I suppose, I give him a name, a typical Tamil name? No, that would be unfair. He will stay as he will in my memory, a shadow of a figure with no name I can think of.  He was the pull rickshaw man who unfailingly picked me from home and put me with care in his rickshaw and lugged all the way to a distant convent school in Thambaram. That was in the sixties and I was in the first standard and living in Thambaram , while my father was stationed at the Air Force base there. When it rained as it does cats and dogs in Chennai, he used to ensure that I was cocooned safe from being drenched and put his tarpaulin envelope around the passenger area of the rickshaw. And then lug the rickshaw to the school in the torrent and along the streets which soon would be a sewage canal. He would then carry me, my school and lunch bags around his shoulder, and like a juggler, handle a rickety umbrella too, so that I was protected from the rain. And he would leave me safe inside the class room. He was affable and pleasant, I can remember, but do not however recall what he had to talk to me all the while- to me a five year old. In the late afternoon after the school, he was punctual at the class room door to take me back home. I must have called him “mama” as it is always so in Tamilnad – a respectful term for an elder, irrespective of his eminence. I can barely recall through the haze of the years that have went by, the bond that developed between the two of us. But that lasted for a year and I was shifted out of Tamilnad.

There is nothing much I can reminisce of him and the time he pulled his rickshaw with me in it. But years after and often I wonder about this man, whose scanty image is etched somewhere and it comes out lingering. Today it did!

That was forty seven years ago. And he would be, I suppose one hundred or there about if he is alive. Else, let he be in peace after a life that must have been hard on him.

10 comments:

Balachandran V said...

A rare piece of jewel from you!

Rama Ananth said...

A truly pleasant walk down the memory lane. We all go through such phases, when suddenly someone comes to our mind who had been dear to us, and thoughts pass through our mind as if it is some kind of a movie.
I keep thinking of some of my very dear friends, with whom I have lost touch, and many times I have wished, that somehow I meet them somewhere some time, but it has not happened till now.
I like the way you write the state name as Tamilnad, instead of writing Tamil Nadu, for we never say it like that.

Ajai said...

it's always nice to re-collect these some of the people who touched your life very much. i remember my 'aiyah' who used to take care of me and my sister when we were small. thing is i never learnt her name, but she was there and is still there inside.

NRIGirl said...

The last line left my eyes glassy with goose bumps in my arms...
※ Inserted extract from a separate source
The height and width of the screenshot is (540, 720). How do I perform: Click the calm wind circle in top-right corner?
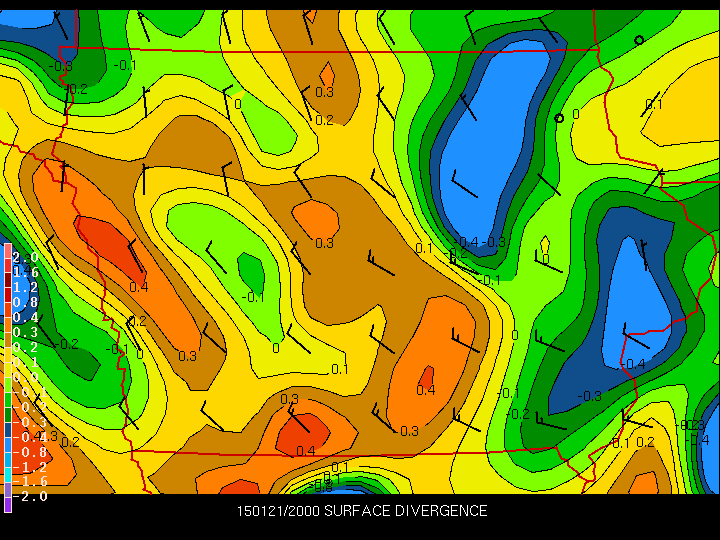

Remarkable recollection. Thank you for sharing.

Kavita Saharia said...

Heart warming . A beautiful ,beautiful read.

Daniel said...

very pleasant!!

Felicity Grace Terry said...

How poetical, I loved reading your trip down memory lane, to learn more of those who had touched your life.

anilkurup59 said...

@ Balachandran,

I could tell in my sleep that you will appreciate such anecdotes.

@ rama,

Thank you for the comments.Many faces that we can rewind through, but not all will freeze.

AJai,

Thank you for the comments and the visit to the blog.

@ NRIGirl,

You are indeed sensitive and genial at heart to be glassy in the eyes.
Thank you for the comment

@ Kavita,

Thank you , I appreciate your comment.
\
@ Daniel,

Thanks Daniel

@ Petty Witter,

Thank you for the comments. I value them.

Meera Sundararajan said...

A walk down memory lane stirs up both pleasant and unpleasant memories triggered as you say by the people we passed in them. Sometimes the person we remember most is probably one about whom we know very little. There are people meeting whom can change our lives for the better or for the worse- true, we make the decisions around these changes but their triggering effect cannot be denied.

anilkurup59 said...

# MeeraSundarajan,

You said it well.
"....stirs up both pleasant and unpleasant memories triggered as you say by the people we passed in them. Sometimes the person we remember most is probably one about whom we know very little."